What the task requires
Could you return every record below word for word, leaving out the pictures?

Information shown
● ● ● ● ● ● ●
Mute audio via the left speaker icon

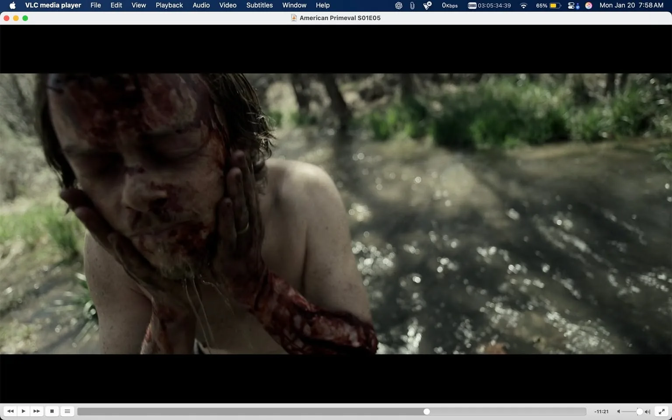point(619,411)
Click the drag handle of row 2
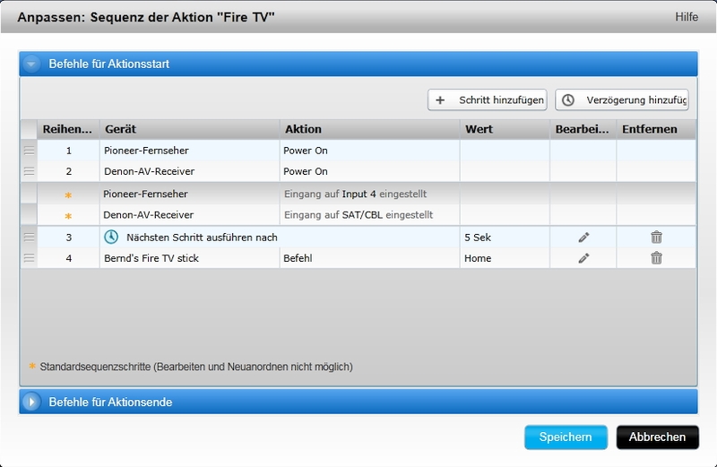 tap(29, 171)
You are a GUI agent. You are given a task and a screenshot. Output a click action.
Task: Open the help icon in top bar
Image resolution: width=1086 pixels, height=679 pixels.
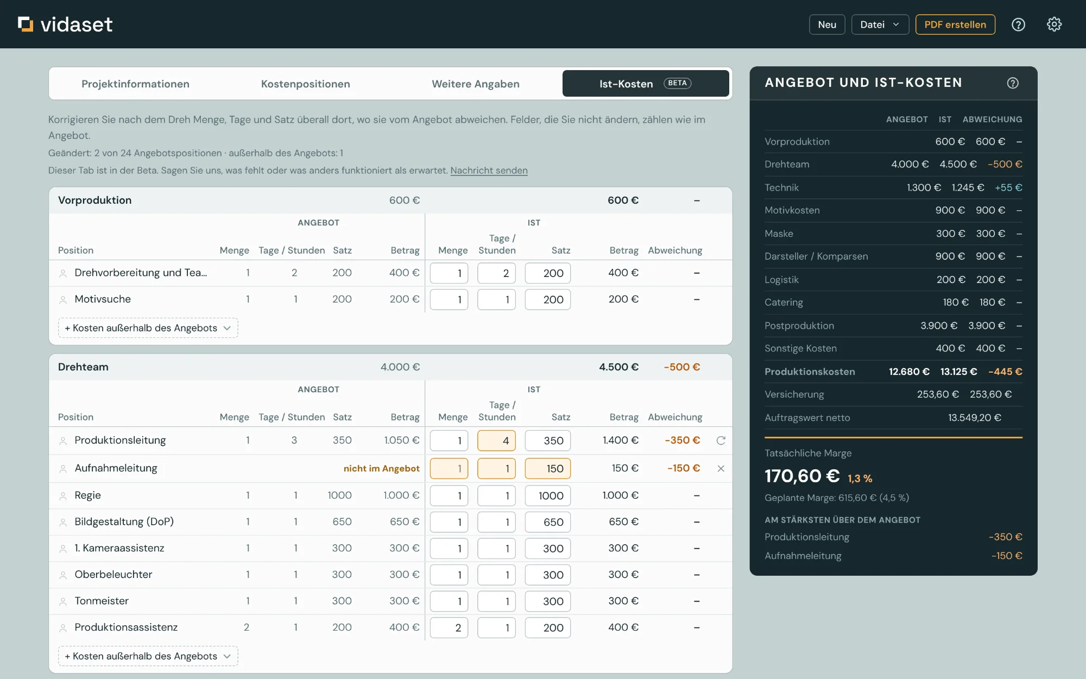point(1018,24)
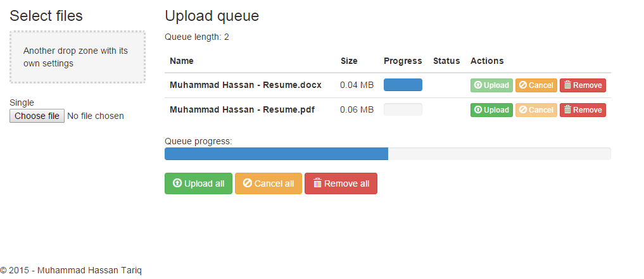Screen dimensions: 644x279
Task: Click the ban icon in Cancel all
Action: [x=248, y=183]
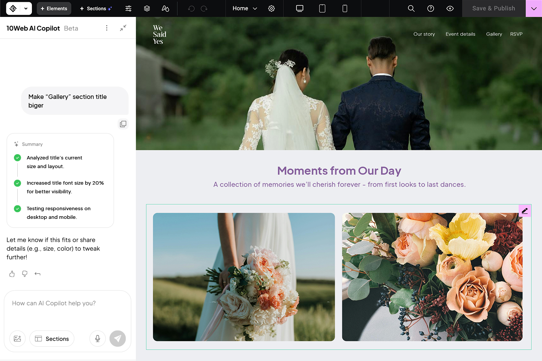
Task: Start voice input with the microphone
Action: (97, 338)
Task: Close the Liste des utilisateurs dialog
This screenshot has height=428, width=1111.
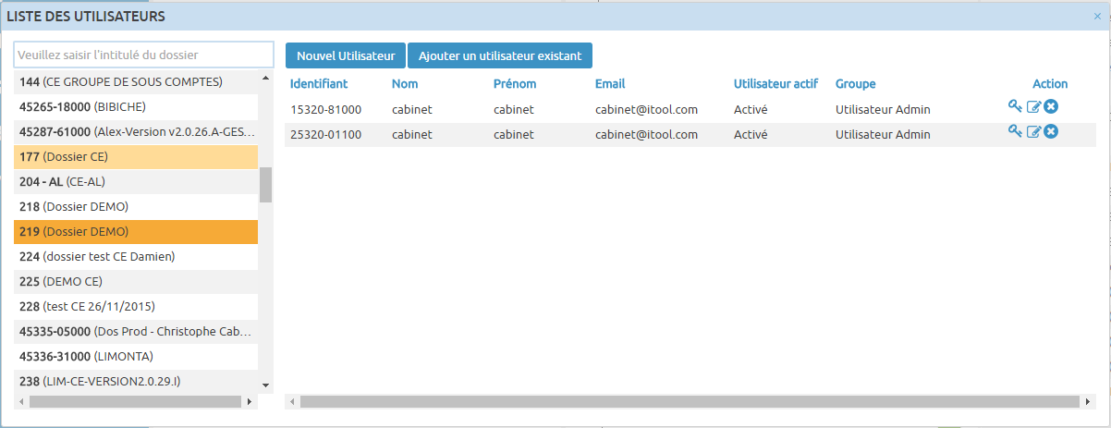Action: coord(1097,16)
● ● ● ● ● ● ●
Task answer
Mute audio via the left speaker icon

point(619,411)
Click the drag handle of row 2
 tap(29, 171)
You are a GUI agent. You are given a task and a screenshot. Output a click action.
Task: Open the help icon in top bar
Image resolution: width=1086 pixels, height=679 pixels.
point(1018,24)
Screen dimensions: 644x279
Task: Click the ban icon in Cancel all
Action: [x=248, y=183]
Task: Start voice input with the microphone
Action: (97, 338)
Task: Close the Liste des utilisateurs dialog
This screenshot has height=428, width=1111.
Action: coord(1097,16)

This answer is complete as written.